Work order ::
Each entry that follows should be set down precisely, with its pictures removed.

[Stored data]
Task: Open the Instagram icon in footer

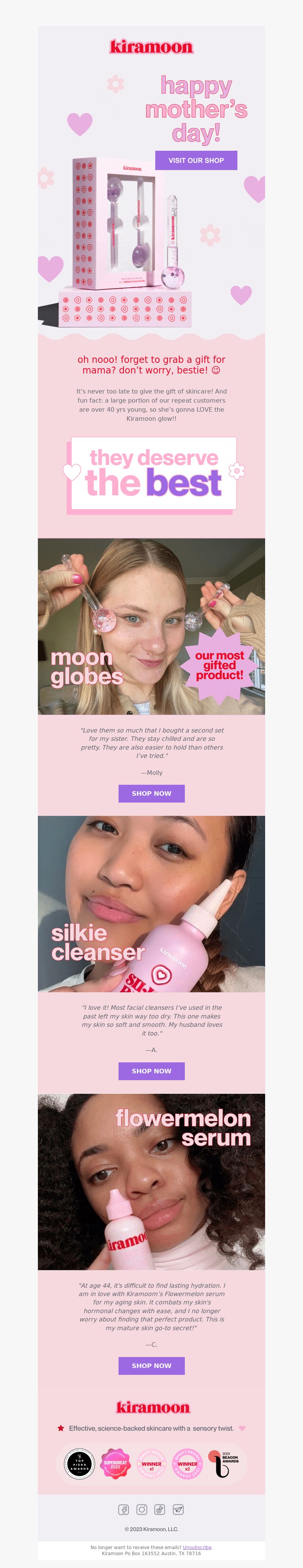Action: coord(142,1509)
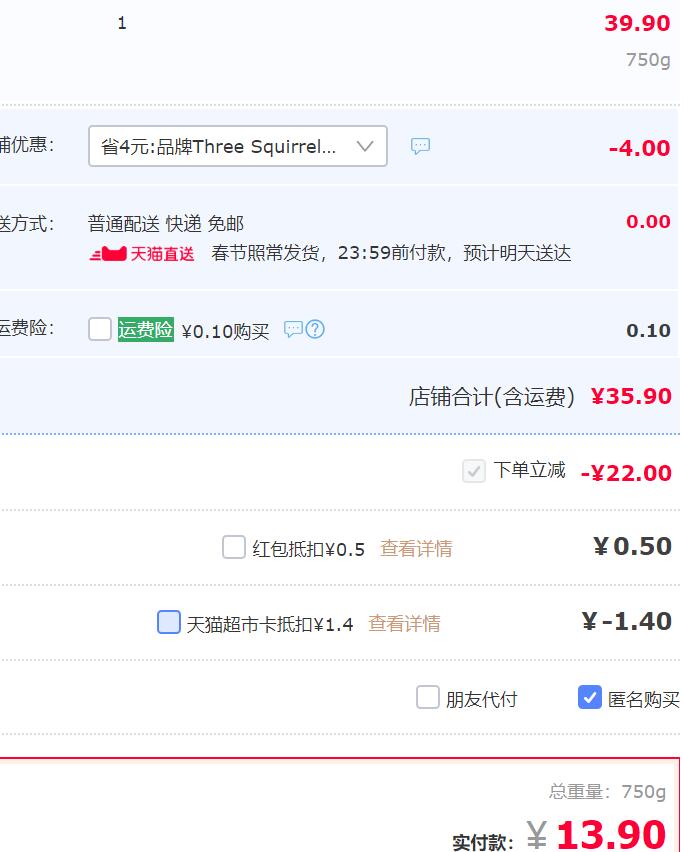The width and height of the screenshot is (683, 852).
Task: Enable the 运费险 ¥0.10 purchase checkbox
Action: click(x=100, y=329)
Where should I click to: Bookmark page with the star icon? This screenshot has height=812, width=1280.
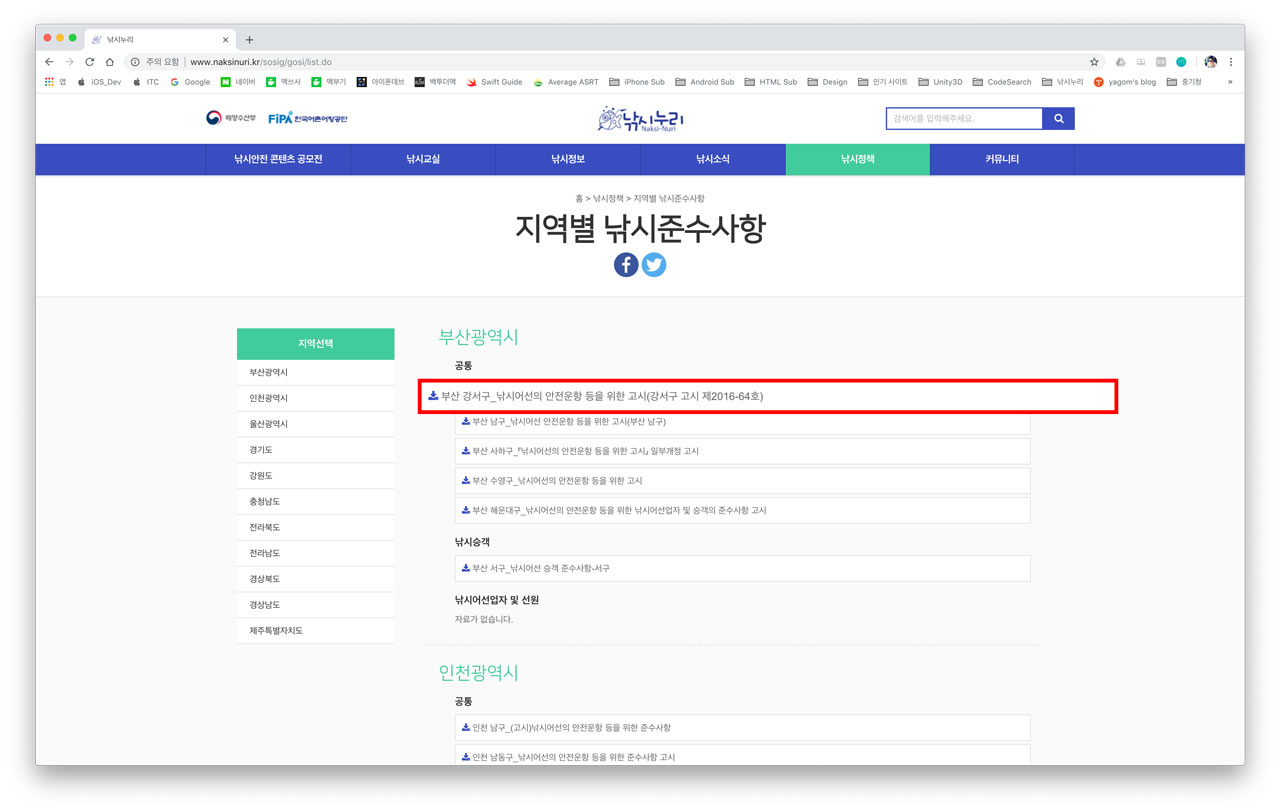pos(1094,62)
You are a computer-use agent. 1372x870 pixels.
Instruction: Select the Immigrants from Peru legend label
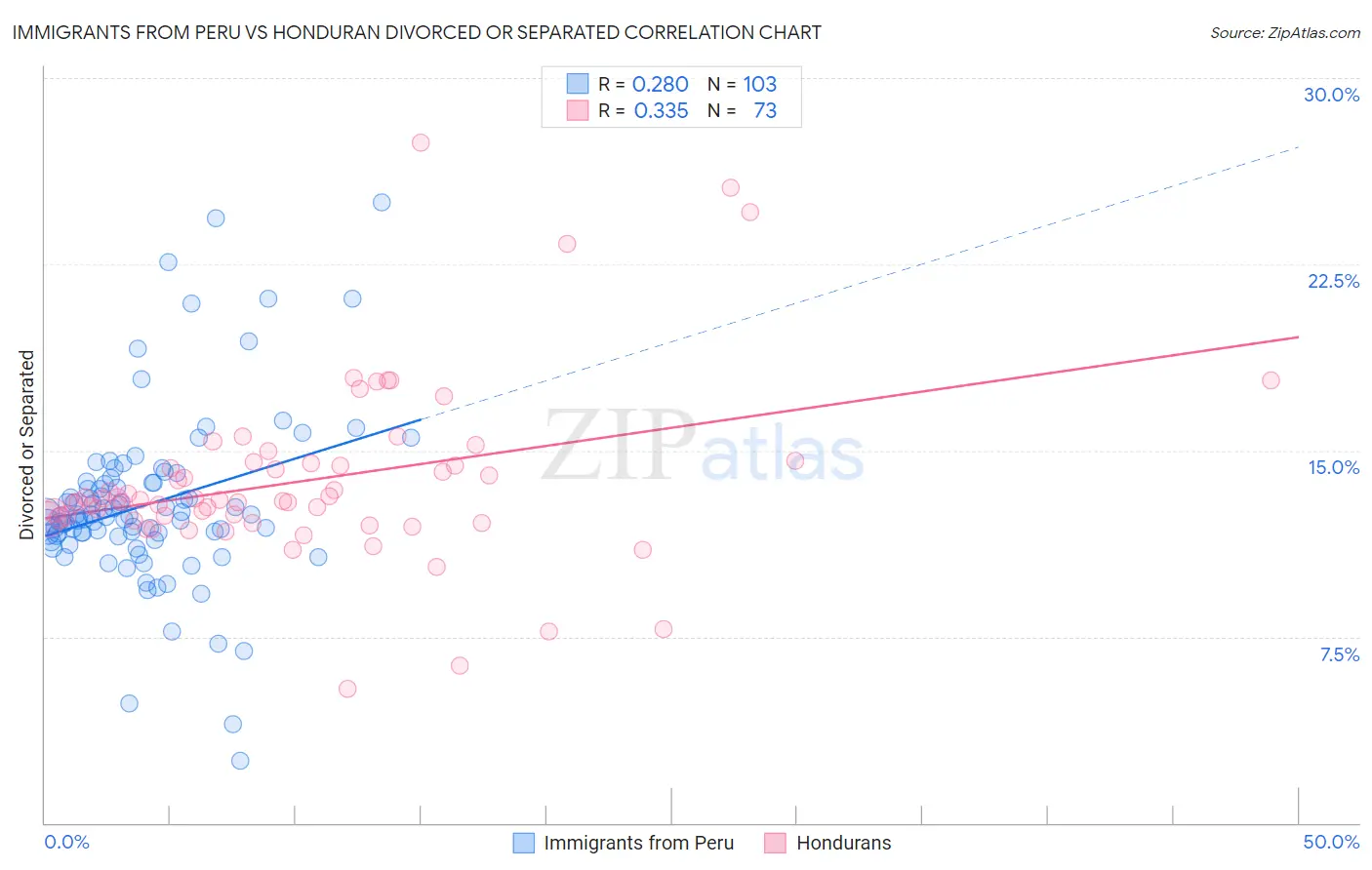point(638,843)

Answer section ::
Task: Open the Instagram icon in footer

Action: coord(142,1509)
The width and height of the screenshot is (683, 852).
Task: Enable the 运费险 ¥0.10 purchase checkbox
Action: click(x=100, y=329)
Where should I click to: Bookmark page with the star icon? This screenshot has height=812, width=1280.
pos(1094,62)
You are a computer-use agent. 1372x870 pixels.
Instruction: Select the Immigrants from Peru legend label
point(638,843)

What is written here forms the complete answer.